What this means: Health inspections identify deficiencies that facilities must correct. Violations range from minor documentation issues to serious safety concerns. Review the full report below for specific details and facility response.

Frequently Asked Questions

What happened at TIMBER SPRINGS TRANSITIONAL CARE?
The heart condition causes irregular beating that can allow blood to pool and form clots, dramatically increasing stroke risk.
How serious are these violations?
Violation severity varies from minor documentation issues to serious safety concerns. Review the inspection report for specific deficiency codes and scope. All violations must be corrected within required timeframes and are subject to follow-up verification inspections.
What should families do?
Families should: (1) Ask facility administration about specific corrective actions taken, (2) Request to see the follow-up inspection report verifying corrections, (3) Check if this represents a pattern by reviewing prior inspection reports, (4) Compare this facility's ratings with other nursing homes in BOISE, ID, (5) Report any new concerns directly to state authorities.
Where can I see the full inspection report?

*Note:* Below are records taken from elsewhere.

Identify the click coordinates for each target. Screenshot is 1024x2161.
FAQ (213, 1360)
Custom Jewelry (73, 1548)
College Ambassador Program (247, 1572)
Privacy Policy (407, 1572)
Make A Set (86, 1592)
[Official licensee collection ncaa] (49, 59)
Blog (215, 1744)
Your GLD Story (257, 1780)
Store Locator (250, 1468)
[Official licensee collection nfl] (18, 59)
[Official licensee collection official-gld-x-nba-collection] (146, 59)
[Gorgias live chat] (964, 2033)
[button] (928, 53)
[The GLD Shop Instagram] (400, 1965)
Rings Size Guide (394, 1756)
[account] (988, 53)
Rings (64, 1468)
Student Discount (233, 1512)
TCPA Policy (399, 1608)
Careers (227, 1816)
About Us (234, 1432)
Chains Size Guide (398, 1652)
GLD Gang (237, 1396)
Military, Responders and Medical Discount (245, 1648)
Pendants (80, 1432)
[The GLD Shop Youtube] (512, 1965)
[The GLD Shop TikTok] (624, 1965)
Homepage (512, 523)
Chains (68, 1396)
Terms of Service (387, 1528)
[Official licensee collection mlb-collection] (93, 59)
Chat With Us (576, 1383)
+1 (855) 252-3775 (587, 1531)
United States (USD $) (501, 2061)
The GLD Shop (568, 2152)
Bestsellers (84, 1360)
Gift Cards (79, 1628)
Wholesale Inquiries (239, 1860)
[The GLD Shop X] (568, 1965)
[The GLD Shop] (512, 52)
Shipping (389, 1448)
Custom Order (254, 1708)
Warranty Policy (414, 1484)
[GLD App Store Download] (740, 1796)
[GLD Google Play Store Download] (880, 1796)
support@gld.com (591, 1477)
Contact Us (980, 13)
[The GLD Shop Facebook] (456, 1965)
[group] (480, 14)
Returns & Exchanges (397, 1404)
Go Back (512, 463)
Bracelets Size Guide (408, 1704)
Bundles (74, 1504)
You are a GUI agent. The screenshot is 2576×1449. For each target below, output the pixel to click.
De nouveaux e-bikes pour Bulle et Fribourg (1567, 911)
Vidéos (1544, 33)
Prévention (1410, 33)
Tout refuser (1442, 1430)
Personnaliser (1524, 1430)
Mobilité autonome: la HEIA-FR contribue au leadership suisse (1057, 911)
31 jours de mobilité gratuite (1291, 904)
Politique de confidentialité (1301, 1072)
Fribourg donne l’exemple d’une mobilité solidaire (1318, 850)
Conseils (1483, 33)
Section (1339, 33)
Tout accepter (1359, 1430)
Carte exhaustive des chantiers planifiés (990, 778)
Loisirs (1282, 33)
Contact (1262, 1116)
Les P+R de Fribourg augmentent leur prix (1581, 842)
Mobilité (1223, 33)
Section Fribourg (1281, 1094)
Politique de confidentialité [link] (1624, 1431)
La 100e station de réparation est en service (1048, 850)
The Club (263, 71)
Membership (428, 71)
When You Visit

The complete inspection report is available on Medicare.gov's Care Compare website (www.medicare.gov/care-compare). You can also request a copy directly from TIMBER SPRINGS TRANSITIONAL CARE or from the state Department of Health. The report includes specific deficiency codes, facility responses, and correction timelines. This facility's federal provider number is 135098.
Has this facility had violations before?
To check TIMBER SPRINGS TRANSITIONAL CARE's history, visit Medicare.gov's Care Compare and review their inspection history, quality ratings, and staffing levels. Look for patterns of repeated violations, especially in critical areas like abuse prevention, medication management, infection control, and resident safety.